‘Need for Speed’ Developer Speaks Out About Wii U, EA

PHOTO COURTESY | PLAYSTATION LIFESTYLE “Need for Speed: Most Wanted” is actually the second game in the series with that title.
PHOTO COURTESY | PLAYSTATION LIFESTYLE
“Need for Speed: Most Wanted” is actually the second game in the series with that title.

One of the biggest com­plaints leveled at Nintendo’s platforms is a lack of third-party support.

The Wii U, in particular, has suffered from a severe lack of games not developed by Nintendo itself. How­ever, even the much more popular 3DS handheld’s library is mostly compiled from first-party efforts.

According to comments from former Burnout and Need for Speed developer, Alex Ward, the publishers themselves are not to blame: at least not entirely.

Ward, along with Fiona Sperry, another co-founder of the developer Criterion Games, left Electronic Arts in January to start a new company. That studio is Three Fields Entertainment.

Ward went to Twitter to discuss Three Fields’ future, specifically where the studio plans to release its games.

In response to questions about releasing on the Wii U, Ward said, “Probably not to be honest,” on Twitter. “But never say never.”

A heated online conver­sation followed, with Ward explaining his past experi­ences with Electronic Arts and Nintendo while devel­oping “Need for Speed: Most Wanted” for the Wii U.

Ward was quickly ac­cused of not properly sup­porting the Wii U version, which came out months later than the PlayStation 3 and Xbox 360 versions in the first place.

“Totally wrong. I did. Second, I complained when the company didn’t even bother to press the discs with our game on,” adding that he and Criterion “worked our arses off. Neither (Nintendo) or EA gave a shit about it.

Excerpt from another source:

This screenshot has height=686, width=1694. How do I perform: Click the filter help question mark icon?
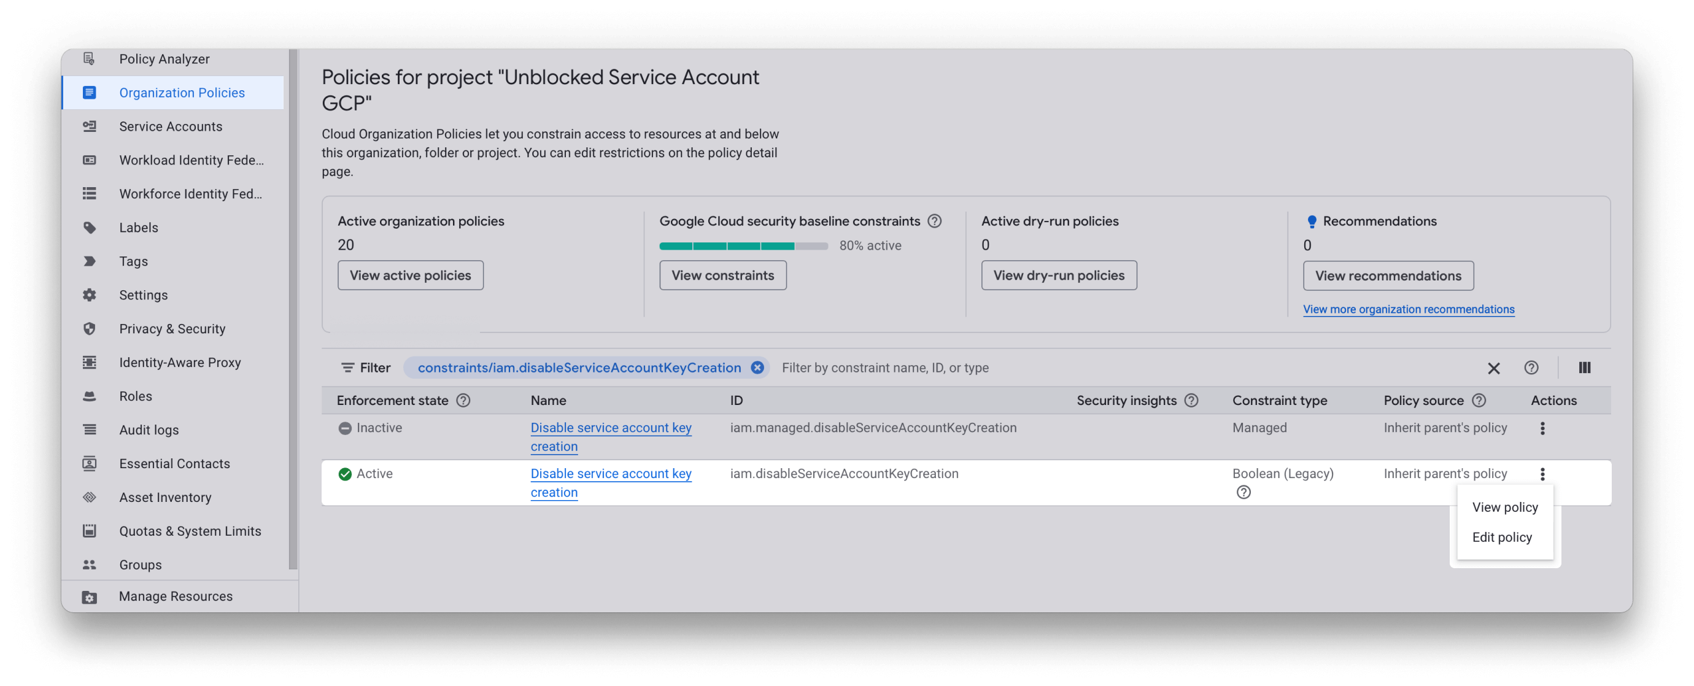pyautogui.click(x=1531, y=368)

A group of us did try … ”

He went on to explain that the team personally flew out to Nintendo to demo the game and ask for marketing support, but that “There was none.”

EA’s disinterest in Nin­tendo’s Wii U seems obvi­ous; the console has strug­gled to find an install base anywhere near its contem­poraries, much less its pre­decessor. Developers and publishers have been pull­ing support almost since its launch.

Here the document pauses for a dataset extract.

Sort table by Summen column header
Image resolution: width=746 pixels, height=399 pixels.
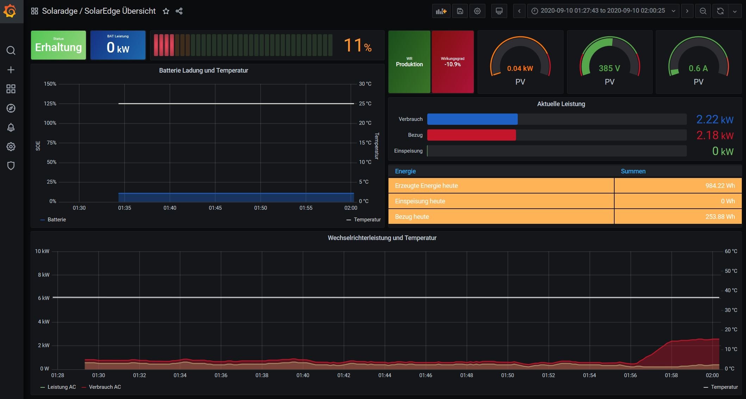click(633, 171)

Why Nintendo might not have given the game support is another question entirely. Most of the company’s de­fenders point out that the best games on each of its consoles have been those made in-house, but that hardly works as a key finan­cial argument.

It’s strange to consider where the Wii U might be going in the future, espe­cially if Ward’s claims are the norm for the company’s outreach.